### Document
******

The new ferry that will serve the island was financed out of the $35 million dollar settlement.


----------



## Max (Sep 26, 2002)

I am not into this news at all. I hope Harper dismantles the infernal, interfering Port Authority and we kill this cross-purpose nonsense as soon as possible.


----------



## Trevor... (Feb 21, 2003)

Harper doesn't care. Neither does Queens Park. Miller is on his own.

He can chain himself to the bulldozer or something.


----------



## lpkmckenna (Jul 4, 2004)

I don't follow municipal politics too closely, so someone enlighten me: didn't Miller campaign to block any expansion of the Island Airport?

The airport is right across the street from me, so I remember the endless discussion about the issue from neighbours.


----------



## Beej (Sep 10, 2005)

Ottawa flights right into Toronto would be great for me. Although, I'm not sure you want Ottawa folks being given easy access to your fine city.

A good and affordable downtown airport can foster commercial services business if, for example, big U.S. cities can be reached.


----------



## Trevor... (Feb 21, 2003)

he campaigned against the bridge, and sucessfully blackmailed the federal government into footing the bill for the $35 million dollar out of court settlement that resulted from it.

He does not have the authority to prevent the expansion of the airport, he didn't have the authority to stop the bridge either. He was able to blackmail the liberal government to cooperate and foot the bill. 

The conservatives won't give him the time of day,


----------



## lpkmckenna (Jul 4, 2004)

Trevor... said:


> he campaigned against the bridge, and sucessfully blackmailed the federal government into footing the bill for the $35 million dollar out of court settlement that resulted from it.
> 
> He doesn't have the power to stop it.


He had the power to blackmail the federal gov't, but can't stop airport expansion?

What a strange world.

btw, I don't care either way about airport expansion.


----------



## Trevor... (Feb 21, 2003)

The Toronto Port Authority is a federal agency, not a civic one.


----------



## used to be jwoodget (Aug 22, 2002)

Maybe I'm a skeptic, but this looks to me as though RegCo (and TPA) is setting itself up to sue the city (again - except the first time the papers weren't served). While I have nothing against a new company trying to do business, this one just seems fishy. If the company is willing to imdemnify Toronto for any costs/losses associated with their business as long as the city does not act maliciously* to impede said business, then kudos to it.

*Miller will very probably be re-elected in November. It will be interesting to see if this becomes another election issue.


----------



## Trevor... (Feb 21, 2003)

I seriously doubt Miller will be re-elected, and if he is going to campaign on this in the midst of everything else going on in Toronto it won't even be close.


----------



## draz (Jun 13, 2005)

i love the island airport...who needs to leave the core now?


----------



## used to be jwoodget (Aug 22, 2002)

Trevor... said:


> I seriously doubt Miller will be re-elected, and if he is going to campaign on this in the midst of everything else going on in Toronto it won't even be close.


We'll see - personally, I'd put his chances at 90%. BTW, do you have any disclosure to make regarding the REGCO, the TPA or the island airport? If not, fine and sorry for asking, but your interest in promoting this business has been rather laser focussed.

******

### Provided records
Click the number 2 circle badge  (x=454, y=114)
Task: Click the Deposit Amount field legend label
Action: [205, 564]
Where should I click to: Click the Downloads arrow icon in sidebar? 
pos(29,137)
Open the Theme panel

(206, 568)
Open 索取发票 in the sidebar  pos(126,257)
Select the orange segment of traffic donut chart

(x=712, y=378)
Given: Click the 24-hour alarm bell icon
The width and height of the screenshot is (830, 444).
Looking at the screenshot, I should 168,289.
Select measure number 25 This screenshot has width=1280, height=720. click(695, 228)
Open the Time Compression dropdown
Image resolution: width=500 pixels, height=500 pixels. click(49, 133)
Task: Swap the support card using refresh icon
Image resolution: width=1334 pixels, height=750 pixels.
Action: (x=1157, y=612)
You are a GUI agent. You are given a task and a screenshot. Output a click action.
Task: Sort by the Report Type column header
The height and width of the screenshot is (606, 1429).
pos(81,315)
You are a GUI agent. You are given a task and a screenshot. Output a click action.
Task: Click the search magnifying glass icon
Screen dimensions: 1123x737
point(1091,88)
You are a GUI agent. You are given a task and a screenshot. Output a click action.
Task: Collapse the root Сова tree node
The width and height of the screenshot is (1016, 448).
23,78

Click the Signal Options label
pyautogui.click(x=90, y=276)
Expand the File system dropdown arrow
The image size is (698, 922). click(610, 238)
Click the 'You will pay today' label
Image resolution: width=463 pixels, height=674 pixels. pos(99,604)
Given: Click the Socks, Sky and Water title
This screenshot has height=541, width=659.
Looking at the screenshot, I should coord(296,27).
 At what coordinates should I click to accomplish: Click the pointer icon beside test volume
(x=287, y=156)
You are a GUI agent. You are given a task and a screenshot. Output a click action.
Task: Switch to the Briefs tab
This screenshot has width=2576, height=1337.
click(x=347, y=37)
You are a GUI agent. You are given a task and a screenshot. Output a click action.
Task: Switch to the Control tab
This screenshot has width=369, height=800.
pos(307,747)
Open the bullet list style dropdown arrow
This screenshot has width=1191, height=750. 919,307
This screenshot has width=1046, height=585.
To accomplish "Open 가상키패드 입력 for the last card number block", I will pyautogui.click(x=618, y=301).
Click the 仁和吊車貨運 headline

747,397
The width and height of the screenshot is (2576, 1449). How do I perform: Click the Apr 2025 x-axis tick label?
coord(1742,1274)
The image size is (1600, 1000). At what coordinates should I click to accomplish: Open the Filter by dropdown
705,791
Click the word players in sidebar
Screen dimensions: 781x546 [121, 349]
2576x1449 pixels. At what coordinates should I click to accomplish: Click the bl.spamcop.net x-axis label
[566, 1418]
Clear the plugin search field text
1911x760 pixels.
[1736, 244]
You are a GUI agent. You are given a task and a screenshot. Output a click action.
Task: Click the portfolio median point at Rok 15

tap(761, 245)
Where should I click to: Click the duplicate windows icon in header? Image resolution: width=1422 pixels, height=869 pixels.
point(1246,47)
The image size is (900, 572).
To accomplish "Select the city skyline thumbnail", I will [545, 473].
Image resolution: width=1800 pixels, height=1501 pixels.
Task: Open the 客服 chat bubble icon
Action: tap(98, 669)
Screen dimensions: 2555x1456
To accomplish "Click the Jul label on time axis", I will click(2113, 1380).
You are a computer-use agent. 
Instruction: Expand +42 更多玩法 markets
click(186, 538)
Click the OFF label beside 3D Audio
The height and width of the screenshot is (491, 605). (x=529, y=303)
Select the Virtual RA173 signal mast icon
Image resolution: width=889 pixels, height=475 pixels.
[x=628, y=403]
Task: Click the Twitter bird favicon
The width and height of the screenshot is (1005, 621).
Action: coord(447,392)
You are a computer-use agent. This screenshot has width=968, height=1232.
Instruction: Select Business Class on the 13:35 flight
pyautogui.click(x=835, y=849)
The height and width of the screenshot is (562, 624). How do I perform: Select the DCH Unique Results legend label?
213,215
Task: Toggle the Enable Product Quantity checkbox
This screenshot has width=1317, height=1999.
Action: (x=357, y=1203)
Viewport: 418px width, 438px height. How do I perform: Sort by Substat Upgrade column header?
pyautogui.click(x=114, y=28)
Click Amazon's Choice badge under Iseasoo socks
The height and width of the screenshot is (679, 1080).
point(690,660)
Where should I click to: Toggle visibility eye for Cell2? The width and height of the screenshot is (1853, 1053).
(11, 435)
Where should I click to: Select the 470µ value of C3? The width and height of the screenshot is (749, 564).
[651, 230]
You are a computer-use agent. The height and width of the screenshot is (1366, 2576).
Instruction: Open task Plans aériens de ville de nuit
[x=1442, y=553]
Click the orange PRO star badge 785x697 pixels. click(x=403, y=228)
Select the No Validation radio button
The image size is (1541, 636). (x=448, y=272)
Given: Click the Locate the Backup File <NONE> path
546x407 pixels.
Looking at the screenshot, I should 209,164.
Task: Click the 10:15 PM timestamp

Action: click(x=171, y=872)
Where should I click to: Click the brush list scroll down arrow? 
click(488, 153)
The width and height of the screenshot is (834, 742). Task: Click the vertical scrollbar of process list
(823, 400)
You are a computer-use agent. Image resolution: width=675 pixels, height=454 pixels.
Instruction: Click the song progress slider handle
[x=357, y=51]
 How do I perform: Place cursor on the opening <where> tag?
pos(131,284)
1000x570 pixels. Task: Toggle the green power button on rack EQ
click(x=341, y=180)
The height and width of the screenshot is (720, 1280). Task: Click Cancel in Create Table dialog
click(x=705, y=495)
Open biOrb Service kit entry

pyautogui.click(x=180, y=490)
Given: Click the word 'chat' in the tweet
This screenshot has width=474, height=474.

******

### Set problem 1
In the island airport thread, what kind of agency does one poster say the Toronto Port Authority is?
### Set problem 2
Carry on the island airport forum thread past its final post.

### Task output 1
A federal agency, not a civic one.

### Task output 2
----------



## Max (Sep 26, 2002)

> Full Citizen
> 
> Join Date: Feb 2003
> Posts: 828
> ...


Nor would they want to, I expect, other than to have the at least the appearance of currying favour with citizens of Toronto, many of whom did not vote for Harper. But that's not the reason I suspect Harper would put the Port Authority under Toronto's jurisdiction (or pave the way to gut it altogether)... I think that it has more to do with the shadowy cabal which runs the PA are all Liberal appointees from way back. Or so my neighbour's take on it... makes some sense to me, given how long the Liberals have ruled the Federal stage and their penchant for plum assignments to recalcitrant government bodies acting like pseudo-fiefdoms.

Nor do I expect Harper to do cozy up to Miller, although it would be marvelous... but I'm guessing that'll happen when hell freezes over. Too, Harper probably doesn't want to wade very far into Toronto politics, for a variety of reasons - but if the opportunity presented itself for him to make a symbolic demonstration of his loathing for Liberal corruption and its wanton spoils, the gigantic and spectacularly useless entity that is the Port Authority would be a perfect target.

I don't personally care for island airport traffic expansion, but I can live with it - as I can a variety of things I don't love about Toronto but put up with anyway. What's absurd to me is a Federal body which serves its own interests failing to work with the city itself on an important chunk of land _in that city_... an opaque, arrogant body which excels at nothing other than proving it can lose money like nobody's business.

This city needs some fixing and its waterfront presents some excellent opportunities to do some really cool stuff; we've already seen how strong visions can get watered down by plodding, dim-witted bureaucrats and functionaries - witness Harbourfront and its stellar curtain of grey hiding the waterfront from downtown Toronto; witness the fact that we never got wise and buried the Gardiner.

It _would_ be lovely to see leaders with a bold sense of imagination and the steely commitment required to carry their visions through - but it sure won't happen when the principal players, an overpaid, unaccountable lot, are busy endlessly squabbling and defending their petty little egos, fighting nasty territorial skirmishes while the city and its taxpaying base hemorrhages money.


----------



## kps (May 4, 2003)

> What's absurd to me is a Federal body which serves its own interests failing to work with the city itself on an important chunk of land in that city... an opaque, arrogant body which excels at nothing other than proving it can lose money like nobody's business.


Max, I think we should leave it in the Fed's hands. Why would Toronto want to take over this body when we're struggling with a budgetary deficit? Just so Toronto's high 'n mighty mayor can stop the airport expansion? There is commercial lake traffic, and other responsibilities this federal body controls. I don't think it's wise or cost effective for Toronto to take on the responsibility.
Let's be careful for what we wish for, because Harper may just throw the responsibility and the costs into Miller's lap.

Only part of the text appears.